What you need to do => Copy every line of the data exactly, keeping out any picture.

Input for this task =>
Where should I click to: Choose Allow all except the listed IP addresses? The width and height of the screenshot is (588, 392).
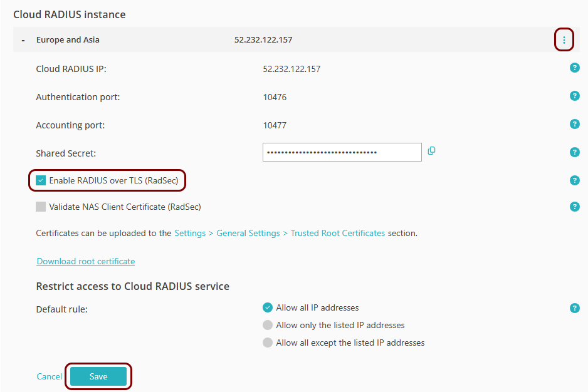tap(268, 343)
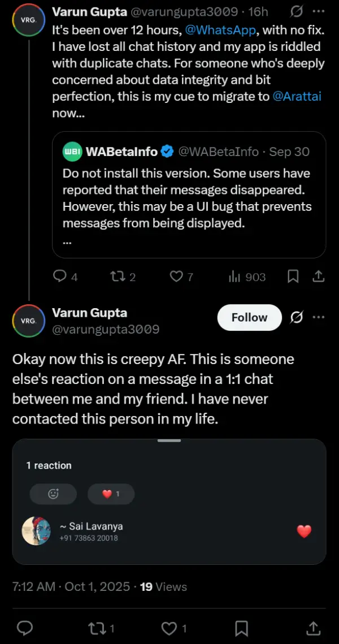Open Varun Gupta's profile avatar on main tweet
The image size is (339, 644).
click(x=28, y=321)
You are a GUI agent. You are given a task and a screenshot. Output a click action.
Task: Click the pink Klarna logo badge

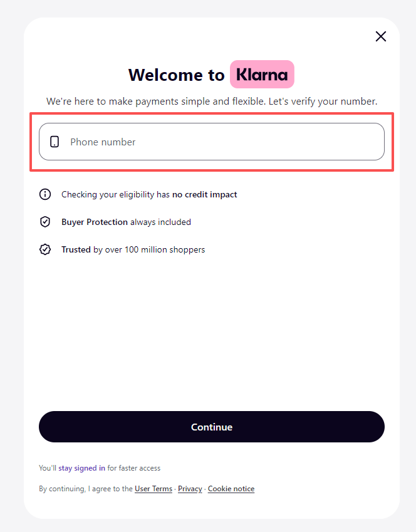[262, 75]
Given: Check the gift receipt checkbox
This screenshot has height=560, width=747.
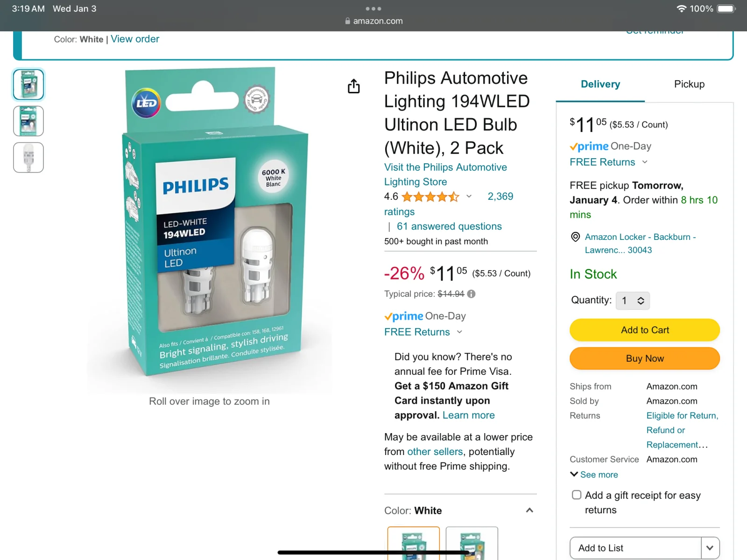Looking at the screenshot, I should pyautogui.click(x=577, y=495).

Answer area =>
Where should I click to: Choose Allow all except the listed IP addresses? The width and height of the screenshot is (588, 392).
tap(268, 343)
Open Varun Gupta's profile avatar on main tweet
The image size is (339, 644).
click(x=28, y=321)
You are a GUI agent. You are given a task and a screenshot. Output a click action.
Task: Click the pink Klarna logo badge

[262, 75]
Given: Check the gift receipt checkbox
This screenshot has height=560, width=747.
Looking at the screenshot, I should pyautogui.click(x=577, y=495).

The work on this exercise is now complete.